### Texto de estudio ###
Los Miñones impusieron ayer sendas multas a tres transportistas a los que sorprendieron limpiando de barro y piedras sus camiones en mitad de la carretera A-4345 que enlaza Júndiz con la localidad vitoriana de Crispijana. Los agentes sancionaron asimismo a la empresa Excavaciones Júndiz que realiza unas obras en la zona por permitir un situación que ha deteriorado el vial.
Y es que los vecinos y trabajadores de la zona llevan meses denunciando la situación en la que se encontraba la carretera como consecuencia del daño que provocaban las decenas de vehículos pesados que pasan cada día por ese lugar cargados de tierra. «Los camioneros limpian las ruedas en la carretera que está llena de barro y piedras. Tenemos los coches llenos de bollos a causa de las piedras que saltan y cuando llueve el lodo hace que el vial sea casi intransitable», denunció una de las personas que trabaja en el polígono industrial.
Los afectados se han quejado en numerosas ocasiones a los responsables de la obra y al teléfono 010, «que se limitaba a apuntar la incidencia». Además, reclaman una limpieza a fondo de la A-4345 y un acondicionamiento «ya que la zona carece hasta de papeleras», indicó el mismo portavoz.
Su denuncia encontró ayer eco en los Miñones. Avisados de que la carretera se encontraba llena de cascotes acudieron a comprobar que pasaba. «Debido al viento del día anterior, se registraron varios desprendimientos de rocas que afectaron a varias calzadas de la provincia», explicaron portavoces del Departamento foral de Transportes.
Cuando llegaron a la zona descubrieron que la causa era otra y que los camioneros limpiaban sus vehículos en plena carretera, algo que está prohibido. «Los Miñones ordenaron paralizar las obras durante unas dos horas, aunque después se reanudaron», detallaron testigos presenciales.
Aceptaron la reanudación de los trabajos tras abrir los pertinentes expedientes sancionadores.
### Listado de datos ###
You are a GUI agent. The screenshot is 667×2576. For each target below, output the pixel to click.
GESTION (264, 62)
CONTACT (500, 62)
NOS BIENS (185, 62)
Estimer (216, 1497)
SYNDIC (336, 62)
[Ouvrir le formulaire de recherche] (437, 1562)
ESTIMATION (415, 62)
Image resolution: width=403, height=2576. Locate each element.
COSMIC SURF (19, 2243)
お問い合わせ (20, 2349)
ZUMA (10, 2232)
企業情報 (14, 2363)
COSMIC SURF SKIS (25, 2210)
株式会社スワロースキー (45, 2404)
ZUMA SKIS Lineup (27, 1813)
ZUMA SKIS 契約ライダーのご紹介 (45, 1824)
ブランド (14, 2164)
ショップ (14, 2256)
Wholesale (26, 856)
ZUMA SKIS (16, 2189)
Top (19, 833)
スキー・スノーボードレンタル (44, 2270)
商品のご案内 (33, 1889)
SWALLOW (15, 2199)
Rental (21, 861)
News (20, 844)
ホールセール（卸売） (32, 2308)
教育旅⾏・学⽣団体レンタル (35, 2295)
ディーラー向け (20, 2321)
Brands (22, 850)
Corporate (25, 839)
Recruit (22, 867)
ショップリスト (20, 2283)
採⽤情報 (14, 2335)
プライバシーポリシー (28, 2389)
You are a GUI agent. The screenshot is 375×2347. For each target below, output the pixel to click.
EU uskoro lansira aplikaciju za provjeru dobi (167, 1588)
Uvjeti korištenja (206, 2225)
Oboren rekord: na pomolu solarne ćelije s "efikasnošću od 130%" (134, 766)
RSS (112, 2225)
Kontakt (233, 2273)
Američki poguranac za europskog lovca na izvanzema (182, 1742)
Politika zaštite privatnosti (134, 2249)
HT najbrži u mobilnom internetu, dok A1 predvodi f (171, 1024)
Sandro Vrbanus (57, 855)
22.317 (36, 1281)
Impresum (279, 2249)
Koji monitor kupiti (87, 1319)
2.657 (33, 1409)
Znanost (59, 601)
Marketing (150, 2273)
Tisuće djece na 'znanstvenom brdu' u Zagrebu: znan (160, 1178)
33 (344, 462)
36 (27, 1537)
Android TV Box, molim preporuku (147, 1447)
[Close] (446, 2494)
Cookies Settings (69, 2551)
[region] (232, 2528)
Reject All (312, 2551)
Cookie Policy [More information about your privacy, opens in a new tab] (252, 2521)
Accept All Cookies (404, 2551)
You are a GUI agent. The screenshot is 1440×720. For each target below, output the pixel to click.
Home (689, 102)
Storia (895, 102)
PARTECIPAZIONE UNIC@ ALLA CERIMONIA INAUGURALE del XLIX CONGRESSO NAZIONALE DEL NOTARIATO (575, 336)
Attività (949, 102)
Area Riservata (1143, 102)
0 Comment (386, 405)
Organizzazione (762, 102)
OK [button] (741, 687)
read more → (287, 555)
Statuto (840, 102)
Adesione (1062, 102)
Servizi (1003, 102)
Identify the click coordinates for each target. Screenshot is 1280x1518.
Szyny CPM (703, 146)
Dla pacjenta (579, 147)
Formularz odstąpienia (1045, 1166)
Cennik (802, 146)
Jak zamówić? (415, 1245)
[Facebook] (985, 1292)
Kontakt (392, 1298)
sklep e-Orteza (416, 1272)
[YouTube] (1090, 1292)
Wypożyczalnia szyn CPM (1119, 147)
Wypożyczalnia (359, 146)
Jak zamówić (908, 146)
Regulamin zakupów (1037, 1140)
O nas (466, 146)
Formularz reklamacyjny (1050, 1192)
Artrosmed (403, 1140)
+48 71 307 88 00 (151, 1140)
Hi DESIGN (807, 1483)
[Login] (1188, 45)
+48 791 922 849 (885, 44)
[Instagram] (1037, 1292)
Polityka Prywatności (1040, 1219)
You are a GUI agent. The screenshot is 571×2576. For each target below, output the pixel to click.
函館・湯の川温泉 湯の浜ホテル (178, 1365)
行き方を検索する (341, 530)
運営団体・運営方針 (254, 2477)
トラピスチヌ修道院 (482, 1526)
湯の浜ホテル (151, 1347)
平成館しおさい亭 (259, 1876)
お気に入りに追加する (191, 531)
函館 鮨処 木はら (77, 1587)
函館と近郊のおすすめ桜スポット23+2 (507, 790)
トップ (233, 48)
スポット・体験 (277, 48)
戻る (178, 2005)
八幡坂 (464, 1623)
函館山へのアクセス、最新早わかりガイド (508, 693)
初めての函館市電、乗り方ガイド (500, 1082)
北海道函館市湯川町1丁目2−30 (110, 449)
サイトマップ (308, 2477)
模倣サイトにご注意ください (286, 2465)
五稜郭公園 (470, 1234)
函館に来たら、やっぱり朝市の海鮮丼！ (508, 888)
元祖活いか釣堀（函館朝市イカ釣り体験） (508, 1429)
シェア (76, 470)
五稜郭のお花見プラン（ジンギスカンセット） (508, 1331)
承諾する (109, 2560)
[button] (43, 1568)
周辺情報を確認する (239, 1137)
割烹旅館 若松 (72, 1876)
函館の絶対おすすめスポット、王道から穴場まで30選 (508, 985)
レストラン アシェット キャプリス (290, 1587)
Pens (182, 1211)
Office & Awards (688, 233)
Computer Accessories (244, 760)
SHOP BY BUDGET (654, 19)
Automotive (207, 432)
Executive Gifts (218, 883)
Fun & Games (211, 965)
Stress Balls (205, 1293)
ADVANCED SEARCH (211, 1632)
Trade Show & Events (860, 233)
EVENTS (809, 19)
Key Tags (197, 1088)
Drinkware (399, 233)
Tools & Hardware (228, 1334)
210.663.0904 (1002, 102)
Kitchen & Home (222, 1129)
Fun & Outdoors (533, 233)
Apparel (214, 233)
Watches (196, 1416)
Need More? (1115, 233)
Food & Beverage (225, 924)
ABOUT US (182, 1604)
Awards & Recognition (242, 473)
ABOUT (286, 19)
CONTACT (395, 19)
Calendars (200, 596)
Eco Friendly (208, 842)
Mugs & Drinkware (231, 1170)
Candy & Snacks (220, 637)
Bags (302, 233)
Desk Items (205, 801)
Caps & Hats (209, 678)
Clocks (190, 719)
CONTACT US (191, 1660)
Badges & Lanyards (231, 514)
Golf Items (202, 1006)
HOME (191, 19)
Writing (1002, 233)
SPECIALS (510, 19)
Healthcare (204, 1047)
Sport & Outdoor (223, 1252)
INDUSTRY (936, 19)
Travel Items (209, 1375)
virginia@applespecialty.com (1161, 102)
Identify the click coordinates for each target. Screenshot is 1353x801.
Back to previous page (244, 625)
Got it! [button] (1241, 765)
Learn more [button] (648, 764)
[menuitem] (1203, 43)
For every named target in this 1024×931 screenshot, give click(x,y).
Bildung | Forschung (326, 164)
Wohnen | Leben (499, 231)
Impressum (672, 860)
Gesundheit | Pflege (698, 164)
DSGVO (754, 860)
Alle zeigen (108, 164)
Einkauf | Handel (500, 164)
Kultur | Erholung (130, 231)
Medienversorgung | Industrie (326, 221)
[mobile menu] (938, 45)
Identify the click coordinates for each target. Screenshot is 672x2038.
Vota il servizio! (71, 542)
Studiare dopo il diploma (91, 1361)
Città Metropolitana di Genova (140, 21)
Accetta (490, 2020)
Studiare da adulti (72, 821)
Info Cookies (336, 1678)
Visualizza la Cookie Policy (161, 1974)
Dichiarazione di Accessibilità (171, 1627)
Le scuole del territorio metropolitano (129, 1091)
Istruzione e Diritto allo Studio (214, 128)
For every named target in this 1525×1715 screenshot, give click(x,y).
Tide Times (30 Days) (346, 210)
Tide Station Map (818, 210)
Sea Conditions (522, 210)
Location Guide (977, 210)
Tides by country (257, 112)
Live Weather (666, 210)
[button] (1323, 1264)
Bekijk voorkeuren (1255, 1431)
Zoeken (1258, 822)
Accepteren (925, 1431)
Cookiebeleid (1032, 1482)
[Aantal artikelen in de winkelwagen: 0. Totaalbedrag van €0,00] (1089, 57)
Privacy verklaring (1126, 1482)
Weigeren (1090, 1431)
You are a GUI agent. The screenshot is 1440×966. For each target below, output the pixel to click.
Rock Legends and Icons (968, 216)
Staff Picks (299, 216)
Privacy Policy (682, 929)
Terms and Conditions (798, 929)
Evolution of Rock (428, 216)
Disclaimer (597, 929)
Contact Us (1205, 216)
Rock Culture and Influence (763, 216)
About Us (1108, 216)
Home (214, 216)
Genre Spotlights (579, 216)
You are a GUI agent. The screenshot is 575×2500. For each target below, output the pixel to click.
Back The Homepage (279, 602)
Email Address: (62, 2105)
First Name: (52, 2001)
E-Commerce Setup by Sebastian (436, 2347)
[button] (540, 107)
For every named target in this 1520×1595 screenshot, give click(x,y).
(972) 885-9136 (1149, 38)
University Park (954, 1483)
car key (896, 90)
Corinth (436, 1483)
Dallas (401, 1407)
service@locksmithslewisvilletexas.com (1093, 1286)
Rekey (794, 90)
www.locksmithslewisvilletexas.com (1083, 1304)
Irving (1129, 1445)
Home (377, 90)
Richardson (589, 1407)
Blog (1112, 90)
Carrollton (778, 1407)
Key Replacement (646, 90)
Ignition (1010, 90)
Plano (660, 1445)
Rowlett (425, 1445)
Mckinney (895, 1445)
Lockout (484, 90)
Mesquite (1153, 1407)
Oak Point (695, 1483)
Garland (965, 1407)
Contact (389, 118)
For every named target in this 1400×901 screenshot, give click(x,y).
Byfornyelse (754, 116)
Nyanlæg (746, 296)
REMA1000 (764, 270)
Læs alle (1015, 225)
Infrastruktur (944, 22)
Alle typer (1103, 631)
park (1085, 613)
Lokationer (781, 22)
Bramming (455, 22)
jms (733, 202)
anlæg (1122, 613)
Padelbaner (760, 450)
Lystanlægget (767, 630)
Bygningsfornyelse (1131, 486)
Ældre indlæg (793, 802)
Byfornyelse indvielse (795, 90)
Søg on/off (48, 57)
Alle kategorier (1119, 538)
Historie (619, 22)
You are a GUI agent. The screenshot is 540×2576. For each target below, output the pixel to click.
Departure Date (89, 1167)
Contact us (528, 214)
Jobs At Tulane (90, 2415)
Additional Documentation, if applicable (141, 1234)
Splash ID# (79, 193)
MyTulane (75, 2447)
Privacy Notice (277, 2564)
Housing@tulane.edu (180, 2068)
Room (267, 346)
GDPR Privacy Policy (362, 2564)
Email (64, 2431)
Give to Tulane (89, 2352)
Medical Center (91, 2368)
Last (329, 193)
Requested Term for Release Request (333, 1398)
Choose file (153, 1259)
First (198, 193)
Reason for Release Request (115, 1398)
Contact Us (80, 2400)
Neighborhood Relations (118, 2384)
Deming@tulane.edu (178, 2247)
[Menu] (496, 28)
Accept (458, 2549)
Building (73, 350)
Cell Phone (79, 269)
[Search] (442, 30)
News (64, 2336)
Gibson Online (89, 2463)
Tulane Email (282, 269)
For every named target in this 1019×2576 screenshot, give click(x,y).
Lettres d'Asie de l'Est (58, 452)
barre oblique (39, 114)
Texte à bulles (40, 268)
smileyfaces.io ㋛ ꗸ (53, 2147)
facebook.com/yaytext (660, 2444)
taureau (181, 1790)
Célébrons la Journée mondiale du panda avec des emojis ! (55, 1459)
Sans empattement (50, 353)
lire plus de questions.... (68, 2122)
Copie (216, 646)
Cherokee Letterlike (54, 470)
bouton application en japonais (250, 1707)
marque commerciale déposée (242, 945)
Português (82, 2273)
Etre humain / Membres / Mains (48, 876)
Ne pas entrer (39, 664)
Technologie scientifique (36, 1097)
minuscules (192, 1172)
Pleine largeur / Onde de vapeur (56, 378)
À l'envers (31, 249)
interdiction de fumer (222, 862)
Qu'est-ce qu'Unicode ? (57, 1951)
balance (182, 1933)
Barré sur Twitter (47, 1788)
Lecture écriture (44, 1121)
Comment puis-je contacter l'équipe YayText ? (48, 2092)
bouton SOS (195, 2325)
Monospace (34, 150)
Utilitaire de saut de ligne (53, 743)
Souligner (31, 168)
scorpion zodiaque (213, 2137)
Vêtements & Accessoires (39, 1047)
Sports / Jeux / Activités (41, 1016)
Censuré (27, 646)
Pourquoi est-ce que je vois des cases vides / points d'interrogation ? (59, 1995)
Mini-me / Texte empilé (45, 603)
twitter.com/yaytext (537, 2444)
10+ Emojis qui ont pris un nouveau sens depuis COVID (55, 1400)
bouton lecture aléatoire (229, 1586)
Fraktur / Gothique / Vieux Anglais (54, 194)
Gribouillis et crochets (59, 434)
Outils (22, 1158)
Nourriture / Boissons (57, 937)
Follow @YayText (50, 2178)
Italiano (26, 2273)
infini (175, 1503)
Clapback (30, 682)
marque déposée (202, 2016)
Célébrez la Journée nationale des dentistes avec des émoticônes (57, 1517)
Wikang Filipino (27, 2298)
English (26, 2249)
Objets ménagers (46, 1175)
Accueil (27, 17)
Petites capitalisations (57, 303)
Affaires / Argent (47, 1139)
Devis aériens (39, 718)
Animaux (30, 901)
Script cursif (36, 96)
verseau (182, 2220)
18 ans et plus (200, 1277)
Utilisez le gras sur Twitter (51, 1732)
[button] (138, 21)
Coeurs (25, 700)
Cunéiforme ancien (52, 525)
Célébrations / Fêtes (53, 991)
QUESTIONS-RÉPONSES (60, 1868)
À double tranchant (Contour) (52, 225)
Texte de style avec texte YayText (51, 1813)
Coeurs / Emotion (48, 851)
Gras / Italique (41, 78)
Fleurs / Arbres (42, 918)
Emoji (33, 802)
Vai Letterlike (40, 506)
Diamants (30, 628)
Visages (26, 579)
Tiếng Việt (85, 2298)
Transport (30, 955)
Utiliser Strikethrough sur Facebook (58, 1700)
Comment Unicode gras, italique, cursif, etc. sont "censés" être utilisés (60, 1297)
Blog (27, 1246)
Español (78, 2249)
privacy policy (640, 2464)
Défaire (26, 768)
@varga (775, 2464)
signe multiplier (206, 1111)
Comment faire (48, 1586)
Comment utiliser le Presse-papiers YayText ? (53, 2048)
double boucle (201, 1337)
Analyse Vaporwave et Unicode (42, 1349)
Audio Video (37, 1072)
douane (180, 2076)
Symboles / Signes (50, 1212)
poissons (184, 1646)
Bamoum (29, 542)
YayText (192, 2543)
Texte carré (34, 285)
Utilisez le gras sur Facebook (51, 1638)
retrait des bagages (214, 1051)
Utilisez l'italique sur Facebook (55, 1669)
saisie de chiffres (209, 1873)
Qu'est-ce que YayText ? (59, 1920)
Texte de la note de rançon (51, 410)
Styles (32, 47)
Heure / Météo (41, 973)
###
**Tareas:**
- 1) Copia de la noticia todo lo que va desde "Su denuncia encontró" hasta "detallaron testigos presenciales.".
- 2) Responde con datos de la noticia:
(a) ¿Qué empresa sancionaron también los Miñones?
(b) ¿A qué teléfono se quejaron los afectados?
(c) ¿Durante cuánto tiempo, aproximadamente, ordenaron los Miñones paralizar las obras?
Los registros no intervienen en nada de esto.

**Respuestas:**
- 1)
Su denuncia encontró ayer eco en los Miñones. Avisados de que la carretera se encontraba llena de cascotes acudieron a comprobar que pasaba. «Debido al viento del día anterior, se registraron varios desprendimientos de rocas que afectaron a varias calzadas de la provincia», explicaron portavoces del Departamento foral de Transportes.
Cuando llegaron a la zona descubrieron que la causa era otra y que los camioneros limpiaban sus vehículos en plena carretera, algo que está prohibido. «Los Miñones ordenaron paralizar las obras durante unas dos horas, aunque después se reanudaron», detallaron testigos presenciales.

- 2)
(a) Excavaciones Júndiz.
(b) Al 010.
(c) Unas dos horas.